Operational milestones cited in market commentary included a record direct-to-smartphone data speed of 98.9 Mbps and regulatory progress in the U.S. The company has received FCC Supplemental Coverage from Space authorization that allows commercial SpaceMobile service in the United States with up to 248 satellites. Management has reaffirmed its full-year 2026 revenue outlook of $150 million to $200 million and the company highlights more than $1.2 billion in contracted revenue commitments.

Investor activity beyond fundamentals also featured in trading dynamics. The company’s chief financial officer completed a share sale on May 20, 2026, primarily to cover anticipated tax liabilities; the transaction was described as routine and has not appeared to dampen investor sentiment. Meanwhile, two leveraged exchange-traded funds offering magnified daily exposure to AST SpaceMobile shares have launched: the Defiance Daily Target 2X Long ASTS ETF and the T-REX 2X Long ASTS Daily Target ETF. Those products can increase retail and institutional trading flows and amplify price moves on a daily basis.
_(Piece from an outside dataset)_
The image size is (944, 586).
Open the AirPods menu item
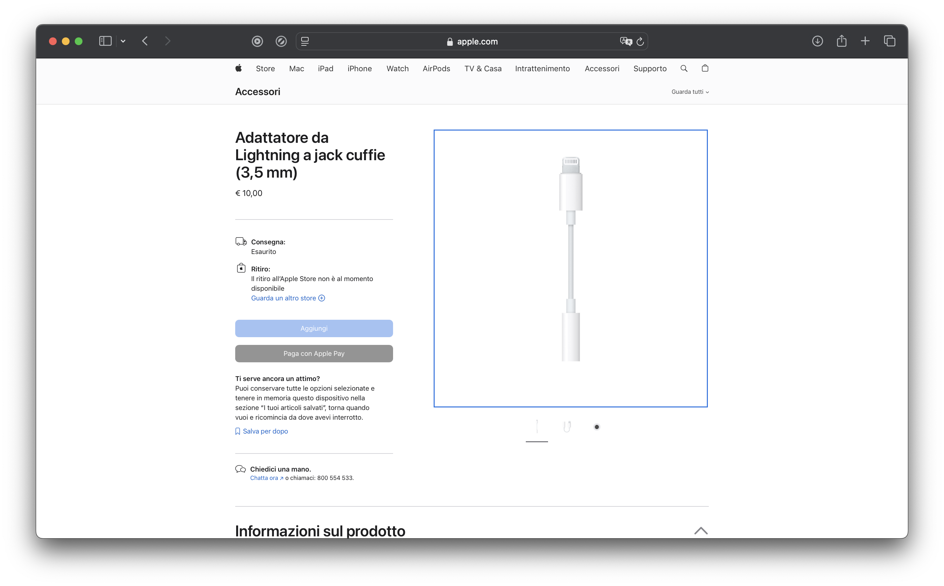(x=436, y=69)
Market conditions provided an additional tailwind for high-beta growth names. On the session, the S&P 500 was up approximately 0.6%, the Dow Jones Industrial Average gained about 0.7%, and the NASDAQ advanced roughly 0.5%, reflecting a broadly risk-on tone across U.S. equities. Commentary also pointed to a positive halo effect for space-sector companies tied in part to investor attention around the upcoming SpaceX IPO, which has lifted interest in adjacent names.

The combination of the carrier joint venture validating the relevance of AST’s technology, the analyst upgrade and higher price target, the company’s operational and regulatory progress, and supportive broader markets all contributed to sustained buying pressure during the trading session. The stock’s 52-week trading range of $22.47 to $129.89 illustrates the significant momentum the shares have experienced over the past year.
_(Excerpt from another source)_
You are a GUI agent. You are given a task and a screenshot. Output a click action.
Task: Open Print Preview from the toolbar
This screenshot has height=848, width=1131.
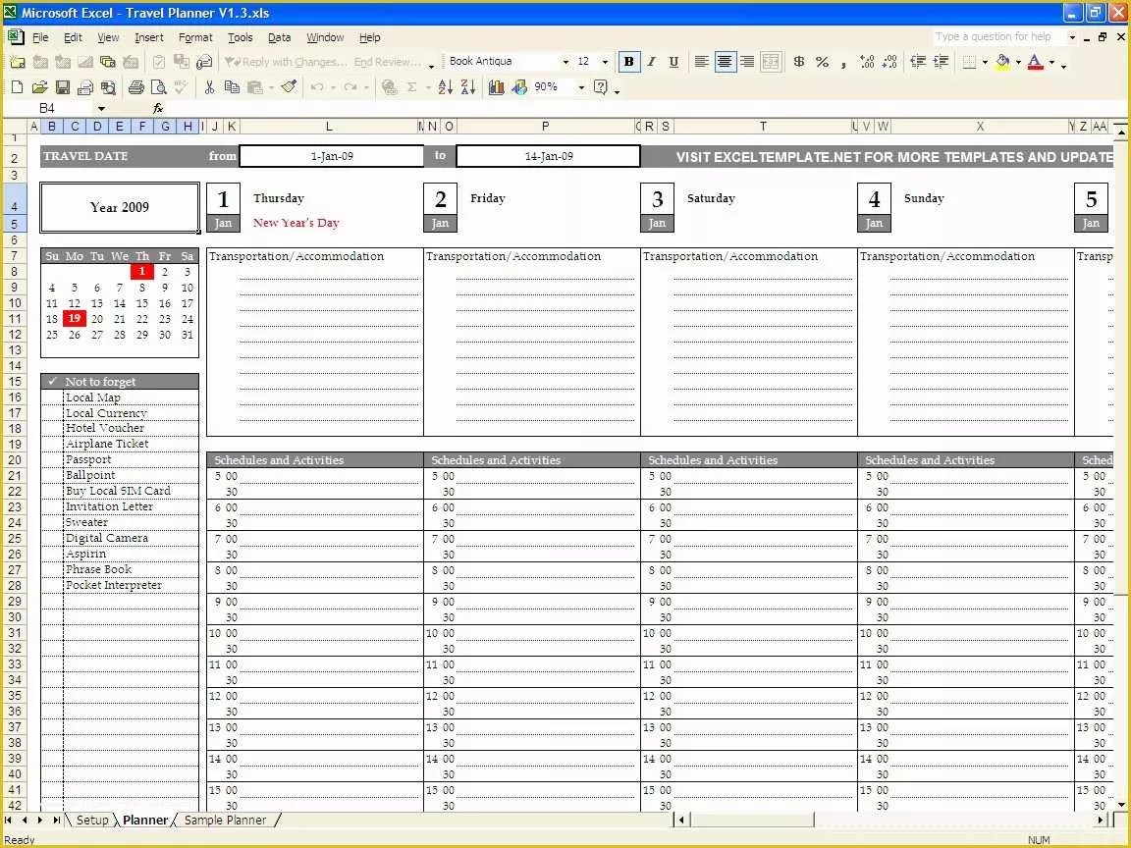[x=158, y=86]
Context and metrics highlighted in coverage:

  • Morning share increase near 9.0%.
  • Roth Capital price target raised from $82.50 to $108 with a Buy rating.
  • Company reported approximately $3.5 billion in cash and funding in place for over 100 satellites.
  • Record direct-to-phone speed of 98.9 Mbps reported.
  • FCC Supplemental Coverage from Space authorization enabling up to 248 commercial satellites in the U.S.
  • Full-year 2026 revenue guidance reaffirmed at $150 million to $200 million; more than $1.2 billion in contracted revenue commitments cited.
  • CFO share sale on May 20, 2026, primarily to cover tax liabilities.
  • Two leveraged ETFs launched offering 2x daily exposure to ASTS.

The set of developments combined to create a constructive trading environment for AST SpaceMobile on the day, but the elevated interest and the presence of leveraged products mean the stock may be more sensitive to short-term flows. Observers noted that the carrier joint venture served as an important external validation of the type of satellite connectivity the company is developing, while the analyst upgrade emphasized capital adequacy and longer-term deployment plans.

Risks

  • Execution and regulatory dependency: continued progress on FCC approvals and satellite deployment is cited as a material operational factor for commercial service expansion in the U.S., creating execution and regulatory dependencies for revenue realization.
  • Elevated trading volatility: the launch of two 2x leveraged ETFs tied to ASTS can magnify daily price swings and trading volume, increasing short-term volatility in the stock and affecting market participants across equity and financial services sectors.
  • Market sensitivity: the stock’s rally has been supported by a favorable risk-on market tone; a reversal in broader equity market sentiment could reduce the tailwind currently aiding high-beta growth names.